Peace & Justice

This is the blog of the Commission on Peace and Justice for the Roman Catholic Diocese of Albany, New York.

Monday, October 10, 2011

More on redistricting

Last week, Jimmy Vielkind of the Times Union reported:
When LATFOR, the legislative panel charged with the controversial redistricting process, held its latest hearing Wednesday on Long Island, several witnesses drew attention to the area around Brentwood, which in contrast to wealthier communities in Suffolk County is denser and has a higher proportion of black and Latino residents.

The area is split among four Senate districts -- all occupied by Republicans.

According to researchers at the good-government group Common Cause, the neighborhood is one of the clearest examples of partisan gerrymandering. It illustrates a process called "cracking," in which certain pockets of voters -- often members of racial minorities -- are parceled off to several districts so their collective voting tendencies are diluted.

"When Hispanics march along Fifth Avenue in Brentwood in our annual parade they have a leg in one district and another in the adjacent district," said Assemblyman Phil Ramos, D-Central Islip. His district was created in the last round of redistricting, in 2002, from three other districts. He was the first Latino elected to the Legislature from Suffolk County; Latinos now comprise 14.9 percent of the voting-age population in the county.

While saying his election has helped steer more services to the area he represents -- school aid, a new state park -- Ramos said he believes courts are the best route to achieve minority representation. The federal Voting Rights Act prohibits discrimination against racial or ethnic minorities in any electoral practice, including redistricting. The federal Department of Justice can sue to enforce its provisions, and three New York counties -- Brooklyn, Bronx and parts of Manhattan -- require pre-approval from the DOJ before implementing any electoral changes.

But Suffolk County lacks the requirement, as does Queens, which has seen an increase in its Asian-American population around Flushing, currently split into two districts represented by white senators -- and Monroe County, where majority-minority Rochester is split between two white senators.

Assemblyman Hakeem Jeffries, a Brooklyn Democrat who is black, said a more independent process would produce better results. He accused Republicans who have long controlled the Senate as being "particularly masterful" at cracking in Suffolk, Nassau and Monroe counties.

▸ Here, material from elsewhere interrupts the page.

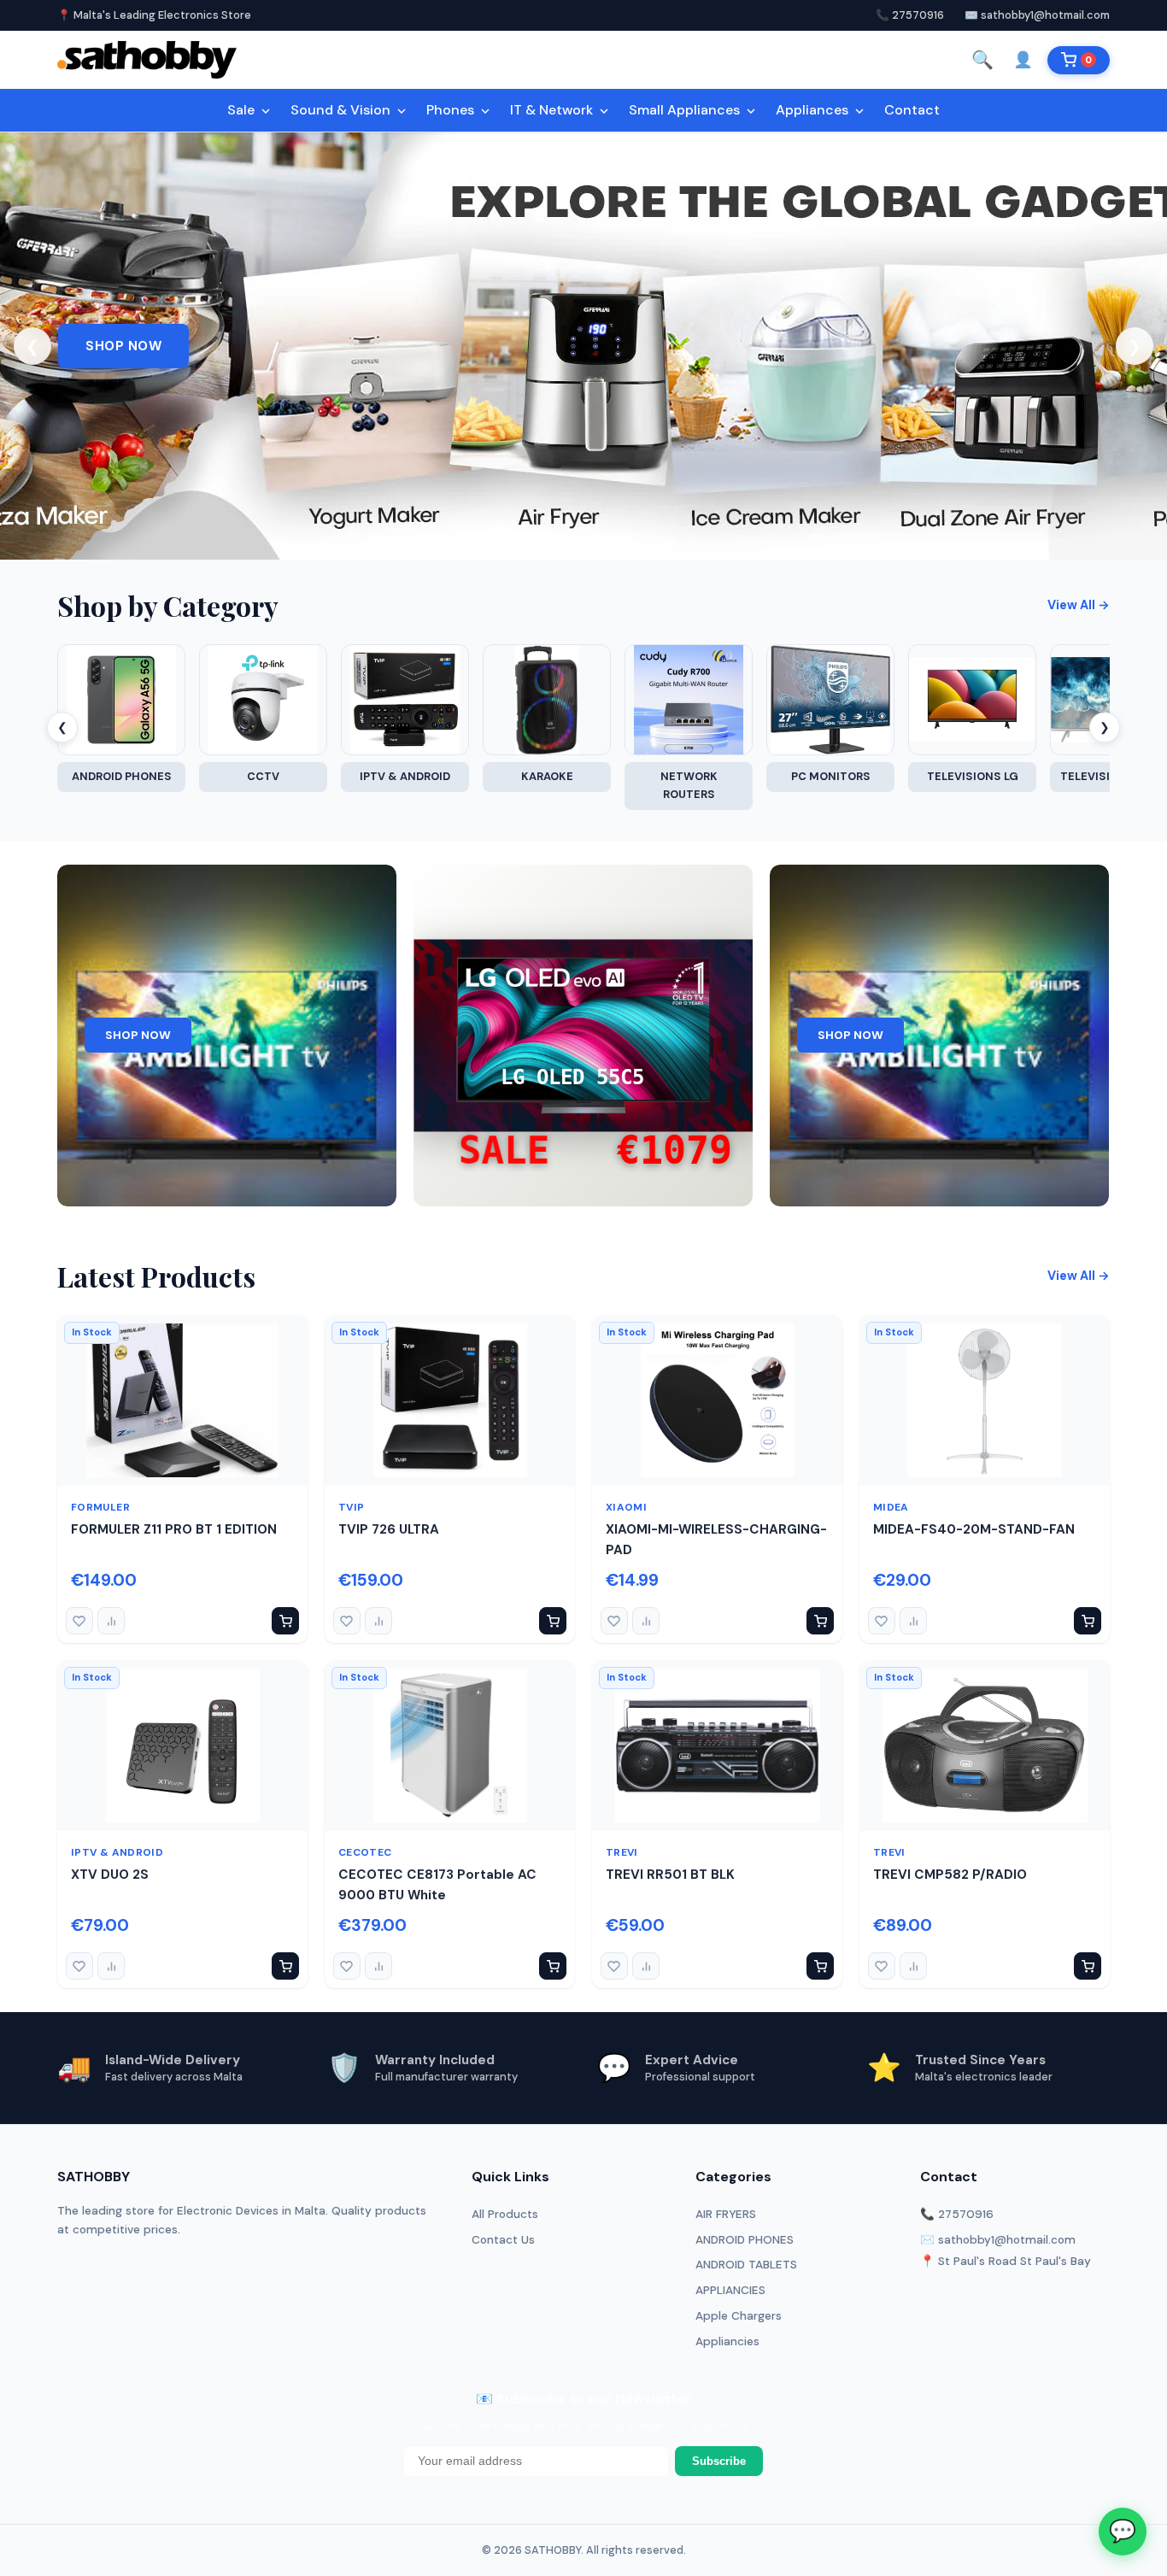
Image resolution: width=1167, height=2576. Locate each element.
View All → (1078, 605)
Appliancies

A memo written in 2001 by a Senate Republican staffer -- recently recirculated by Senate Democrats -- referred to minority areas on Long Island as "politically undesirable."

Rex Smith, editor of the Times Union, previously wrote about the issue of redistricting. He does not present a flattering picture of our legislators.
Almost everybody in the Legislature -- 60 out of 62 senators, and 121 out of 150 Assembly members -- promised last year to support independent redistricting, rather than leaving it to the two-party legislative commission that has done the job before. But most of them lied: No independent redistricting plan emerged from the Legislature this year. So the same old system -- Democrats drawing lines favoring Democrats, Republicans drawing lines favoring Republicans -- is rolling toward an ugly finish.

Cuomo has said over and over that he will veto redistricting that isn't done by an independent group. Will he, really?

A veto could send redistricting to the federal courts, where delays caused by legal maneuvering could lead to months of political chaos. So a Cuomo veto might mess with his mantra: While it would be both predictable and disciplined, it would border on unreasonable.

Still, to not deliver on the veto threat would be to abandon a key piece of the reform agenda that Cuomo promised New Yorkers. And when you're as popular as Cuomo is, you can handle the sort of onslaught that might follow a veto.

Recently Cuomo has signaled that he is open to nonpartisan redistricting approved by the Legislature under some conditions -- for example, if it recognizes communities of interest, such as ethnic and cultural similarities, and if it is based on demographics, rather than incumbent legislators' political needs. That's just the sort of compromise suggested by Common Cause, the good government lobby.